Мрачные намеки, сделанные в приступе гнева, не обеспокоили меня, потому что я знала, что была единственной женщиной в его жизни, но мне было больно оттого, что он говорил такие вещи, и я рассердилась, что он угрожает мне таким образом.
— Марк, — сказала я спокойно, — я никогда по собственной воле не закрывала перед тобой дверь своей спальни. Я…
— До сих пор, — сказал он, — ты закрывала ее по крайней мере на пять месяцев каждый год, и именно по собственному желанию, потому что ты хотела детей.
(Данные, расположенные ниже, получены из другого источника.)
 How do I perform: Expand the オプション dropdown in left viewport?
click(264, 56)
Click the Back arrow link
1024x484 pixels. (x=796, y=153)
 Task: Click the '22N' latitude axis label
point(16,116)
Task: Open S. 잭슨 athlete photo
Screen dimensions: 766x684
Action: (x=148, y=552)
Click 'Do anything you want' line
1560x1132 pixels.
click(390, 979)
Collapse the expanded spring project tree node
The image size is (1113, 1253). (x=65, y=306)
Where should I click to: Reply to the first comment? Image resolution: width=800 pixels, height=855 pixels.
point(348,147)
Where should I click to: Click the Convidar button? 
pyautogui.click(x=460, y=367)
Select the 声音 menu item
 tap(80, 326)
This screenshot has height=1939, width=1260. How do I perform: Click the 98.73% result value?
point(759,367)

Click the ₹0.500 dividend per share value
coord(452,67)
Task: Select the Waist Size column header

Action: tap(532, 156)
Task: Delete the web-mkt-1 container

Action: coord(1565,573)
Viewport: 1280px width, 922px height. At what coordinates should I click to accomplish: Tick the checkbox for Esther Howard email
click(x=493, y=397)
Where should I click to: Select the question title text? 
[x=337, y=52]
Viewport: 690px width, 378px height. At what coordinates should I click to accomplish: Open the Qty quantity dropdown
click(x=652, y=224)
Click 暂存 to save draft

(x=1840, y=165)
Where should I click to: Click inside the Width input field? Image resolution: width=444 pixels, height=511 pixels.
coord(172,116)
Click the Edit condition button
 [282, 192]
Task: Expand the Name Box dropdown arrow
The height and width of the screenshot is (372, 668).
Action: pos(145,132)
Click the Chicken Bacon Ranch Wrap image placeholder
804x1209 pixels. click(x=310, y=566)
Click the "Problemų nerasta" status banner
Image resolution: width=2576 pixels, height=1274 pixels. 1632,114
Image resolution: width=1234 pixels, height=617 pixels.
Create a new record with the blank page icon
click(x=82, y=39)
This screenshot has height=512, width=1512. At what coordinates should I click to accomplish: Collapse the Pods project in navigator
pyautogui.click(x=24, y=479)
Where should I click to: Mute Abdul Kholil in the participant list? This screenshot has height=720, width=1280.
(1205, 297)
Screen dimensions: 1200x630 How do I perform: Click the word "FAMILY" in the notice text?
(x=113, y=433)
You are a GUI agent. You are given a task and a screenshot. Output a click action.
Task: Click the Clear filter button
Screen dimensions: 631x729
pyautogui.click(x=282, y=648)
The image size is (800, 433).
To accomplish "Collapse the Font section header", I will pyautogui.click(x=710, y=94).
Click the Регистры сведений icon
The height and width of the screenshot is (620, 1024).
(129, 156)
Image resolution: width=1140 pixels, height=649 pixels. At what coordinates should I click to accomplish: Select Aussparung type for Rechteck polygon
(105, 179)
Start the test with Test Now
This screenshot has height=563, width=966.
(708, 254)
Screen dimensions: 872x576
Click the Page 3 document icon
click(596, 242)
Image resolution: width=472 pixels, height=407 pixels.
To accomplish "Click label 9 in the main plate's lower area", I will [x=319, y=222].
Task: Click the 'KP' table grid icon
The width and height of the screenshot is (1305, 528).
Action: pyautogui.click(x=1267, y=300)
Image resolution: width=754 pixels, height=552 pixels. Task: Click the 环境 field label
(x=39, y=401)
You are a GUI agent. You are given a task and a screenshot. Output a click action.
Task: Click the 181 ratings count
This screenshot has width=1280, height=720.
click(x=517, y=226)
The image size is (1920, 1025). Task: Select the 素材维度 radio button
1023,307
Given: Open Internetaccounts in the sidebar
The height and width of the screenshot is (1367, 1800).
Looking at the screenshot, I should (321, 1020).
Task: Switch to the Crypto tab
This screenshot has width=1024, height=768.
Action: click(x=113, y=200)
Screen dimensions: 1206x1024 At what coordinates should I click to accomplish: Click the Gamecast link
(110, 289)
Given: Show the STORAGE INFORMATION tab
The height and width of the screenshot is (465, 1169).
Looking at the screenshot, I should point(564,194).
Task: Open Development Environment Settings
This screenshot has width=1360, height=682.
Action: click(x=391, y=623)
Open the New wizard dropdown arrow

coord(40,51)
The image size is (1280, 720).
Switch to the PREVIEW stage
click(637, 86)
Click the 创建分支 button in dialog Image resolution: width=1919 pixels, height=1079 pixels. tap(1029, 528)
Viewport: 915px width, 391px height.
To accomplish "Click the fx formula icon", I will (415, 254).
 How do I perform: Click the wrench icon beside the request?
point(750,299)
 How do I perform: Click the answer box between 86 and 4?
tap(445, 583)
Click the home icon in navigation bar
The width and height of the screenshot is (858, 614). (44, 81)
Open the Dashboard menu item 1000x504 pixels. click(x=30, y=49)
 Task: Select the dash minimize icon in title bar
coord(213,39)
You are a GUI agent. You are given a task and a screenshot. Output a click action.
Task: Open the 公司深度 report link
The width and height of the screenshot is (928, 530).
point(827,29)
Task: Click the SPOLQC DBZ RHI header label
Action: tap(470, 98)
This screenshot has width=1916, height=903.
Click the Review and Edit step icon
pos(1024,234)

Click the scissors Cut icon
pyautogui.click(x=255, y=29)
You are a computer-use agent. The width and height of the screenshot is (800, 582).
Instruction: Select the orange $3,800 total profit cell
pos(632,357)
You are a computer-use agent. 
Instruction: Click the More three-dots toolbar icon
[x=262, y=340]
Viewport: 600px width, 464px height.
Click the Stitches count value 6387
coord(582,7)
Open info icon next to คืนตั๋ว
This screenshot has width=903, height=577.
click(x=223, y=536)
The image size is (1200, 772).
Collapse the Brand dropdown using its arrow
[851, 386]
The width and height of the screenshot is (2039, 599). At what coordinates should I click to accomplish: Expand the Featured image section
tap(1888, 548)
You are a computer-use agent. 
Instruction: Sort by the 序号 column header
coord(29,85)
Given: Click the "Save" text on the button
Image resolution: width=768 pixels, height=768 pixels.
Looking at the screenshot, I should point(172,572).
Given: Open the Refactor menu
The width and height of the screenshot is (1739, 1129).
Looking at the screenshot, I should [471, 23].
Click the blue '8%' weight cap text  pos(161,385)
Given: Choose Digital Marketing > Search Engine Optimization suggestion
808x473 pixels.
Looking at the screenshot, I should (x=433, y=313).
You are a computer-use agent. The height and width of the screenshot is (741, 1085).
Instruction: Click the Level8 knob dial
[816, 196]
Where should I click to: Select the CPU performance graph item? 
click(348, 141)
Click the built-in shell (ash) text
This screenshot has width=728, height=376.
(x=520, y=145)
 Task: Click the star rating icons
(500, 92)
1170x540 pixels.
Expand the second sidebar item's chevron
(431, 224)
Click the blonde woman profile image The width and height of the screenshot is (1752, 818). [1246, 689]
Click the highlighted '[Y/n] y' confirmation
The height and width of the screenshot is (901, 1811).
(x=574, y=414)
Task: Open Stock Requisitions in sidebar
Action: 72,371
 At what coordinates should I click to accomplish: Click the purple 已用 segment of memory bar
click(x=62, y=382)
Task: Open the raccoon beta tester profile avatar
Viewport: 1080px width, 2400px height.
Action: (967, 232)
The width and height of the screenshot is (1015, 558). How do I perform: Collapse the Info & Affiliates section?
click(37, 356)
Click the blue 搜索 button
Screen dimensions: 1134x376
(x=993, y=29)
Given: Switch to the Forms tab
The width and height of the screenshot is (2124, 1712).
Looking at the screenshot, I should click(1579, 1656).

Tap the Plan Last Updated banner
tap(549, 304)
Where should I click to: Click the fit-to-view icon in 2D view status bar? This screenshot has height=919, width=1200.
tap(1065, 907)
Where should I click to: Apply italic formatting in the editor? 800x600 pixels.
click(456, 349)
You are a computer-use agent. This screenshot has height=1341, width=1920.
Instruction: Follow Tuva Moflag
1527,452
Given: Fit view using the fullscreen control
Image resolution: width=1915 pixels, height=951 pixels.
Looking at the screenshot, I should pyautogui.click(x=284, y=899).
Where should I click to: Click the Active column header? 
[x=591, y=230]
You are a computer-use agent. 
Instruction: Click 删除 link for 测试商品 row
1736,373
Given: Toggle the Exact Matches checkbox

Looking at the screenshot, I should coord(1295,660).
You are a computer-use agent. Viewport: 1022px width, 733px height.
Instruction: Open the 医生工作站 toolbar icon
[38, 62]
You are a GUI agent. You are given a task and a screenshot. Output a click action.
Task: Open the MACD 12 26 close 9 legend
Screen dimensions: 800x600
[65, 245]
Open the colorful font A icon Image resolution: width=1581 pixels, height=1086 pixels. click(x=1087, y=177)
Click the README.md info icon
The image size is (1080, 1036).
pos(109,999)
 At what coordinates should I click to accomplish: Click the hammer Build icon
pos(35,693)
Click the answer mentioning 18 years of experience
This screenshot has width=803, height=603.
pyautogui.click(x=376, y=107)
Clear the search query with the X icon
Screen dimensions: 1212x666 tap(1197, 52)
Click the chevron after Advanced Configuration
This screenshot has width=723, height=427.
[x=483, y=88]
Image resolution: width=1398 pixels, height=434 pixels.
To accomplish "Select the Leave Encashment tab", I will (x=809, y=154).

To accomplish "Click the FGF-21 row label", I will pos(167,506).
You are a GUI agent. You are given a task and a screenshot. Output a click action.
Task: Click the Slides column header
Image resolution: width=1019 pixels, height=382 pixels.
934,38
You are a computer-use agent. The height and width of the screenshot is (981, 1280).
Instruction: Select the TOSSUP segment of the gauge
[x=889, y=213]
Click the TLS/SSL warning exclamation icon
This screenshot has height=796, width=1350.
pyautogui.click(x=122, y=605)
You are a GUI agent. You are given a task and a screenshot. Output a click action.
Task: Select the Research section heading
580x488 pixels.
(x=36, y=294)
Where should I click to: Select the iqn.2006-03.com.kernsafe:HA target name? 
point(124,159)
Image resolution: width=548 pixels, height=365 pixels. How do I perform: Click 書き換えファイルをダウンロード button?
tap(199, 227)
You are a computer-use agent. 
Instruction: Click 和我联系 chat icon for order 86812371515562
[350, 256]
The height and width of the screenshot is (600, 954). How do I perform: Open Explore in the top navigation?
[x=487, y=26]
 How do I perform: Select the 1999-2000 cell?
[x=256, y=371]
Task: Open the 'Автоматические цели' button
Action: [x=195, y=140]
Но до сих пор это было простительно, потому что мы оба их хотели и я был готов принимать такую ситуацию. Теперь же я детей не хочу, и, если ты забеременеешь после всего, что я сказал, я приму это точно так, как если бы ты захлопнула дверь спальни у меня перед носом.
— Боже мой! — закричала я, больше не в состоянии сдерживать гнев. — Ты что, не можешь думать ни о чем, кроме того, что происходит между нами в спальне? Ты что, совершенно не способен провести ночь без… — И прежде чем я успела прикусить язык, словечко из лексикона обитателей портовых доков сорвалось с моих губ. Я сразу же замолчала и залилась краской, но было поздно.
Марк посмотрел на меня. Потом поднял брови с выражением мрачного удивления.
— Дорогая, — протяжно сказал он, подчеркивая свой безупречный лондонский выговор, — тебе не требуется утруждать себя, чтобы напомнить мне, откуда ты родом. Когда это происходит, мне сразу хочется снова оказаться с тобой наедине на ферме Рослин! Тогда я мог получить от тебя, что хотел, без всякого шума. Жаль, что я решил жениться на тебе! Ты была такой замечательной любовницей.